Die Debatte hat zwar an Schärfe zugenommen, doch noch immer ist eine Mehrheit der ItalienerInnen gegen eine Abschaffung des Artikels 18 – auch 55 Prozent der Jüngeren, obschon ihnen eingeredet wird, sie seien Opfer überholter Privilegien ihrer Eltern. Warum Regierung und UnternehmerInnen dennoch ausgerechnet hier die Konfrontation suchen, erklärt Giorgio Squinzi, Präsident des Unternehmerverbands Confindustria: Die Abschaffung sei «ein sehr starkes Signal, besonders an die Investoren, vor allem an ausländische». Ein Signal nämlich, dass man sich gegen die Gewerkschaften durchsetzen kann. Renzi hofft zudem, dass er als Belohnung von den EU-Gremien Zugeständnisse für einen flexibleren Umgang mit den Staatsschulden erhält.

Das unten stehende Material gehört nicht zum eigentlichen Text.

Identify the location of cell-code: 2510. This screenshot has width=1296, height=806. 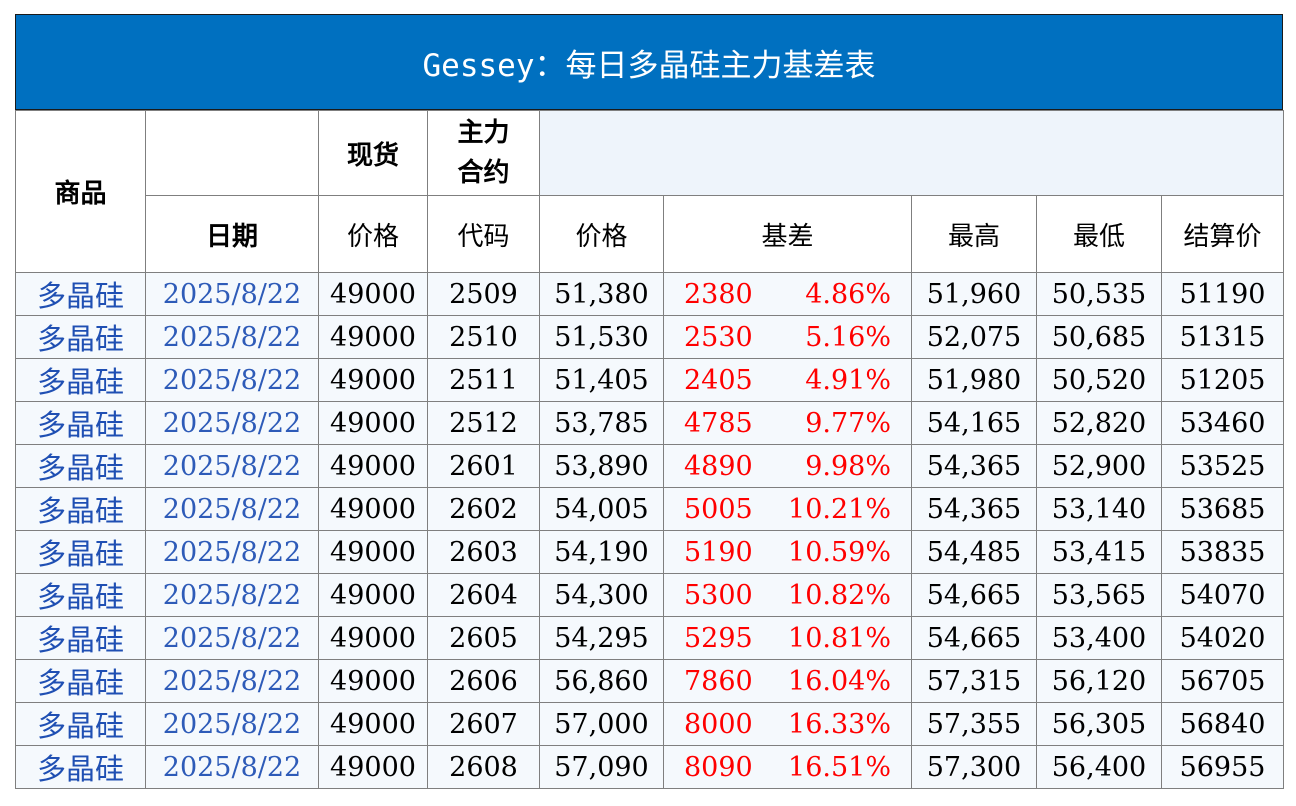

So wird eine eher symbolische Frage zur Kraftprobe. Von den grossen Gewerkschaftsbünden hat nur die (früher kommunistisch dominierte) Confederazione Generale Italiana del Lavoro (CGIL) die Herausforderung angenommen. CGIL-Präsidentin Susanna Camusso verglich Renzi mit Margaret Thatcher – und musste sich, wie auch die noch nicht auf Linie gebrachte PD-Linke, von Renzi anhören, sie gehöre zur konservativen «alten Garde». Damit es nicht beim verbalen Schlagabtausch bleibt, organisiert die CGIL am 25. Oktober 2014 eine Demonstration in Rom.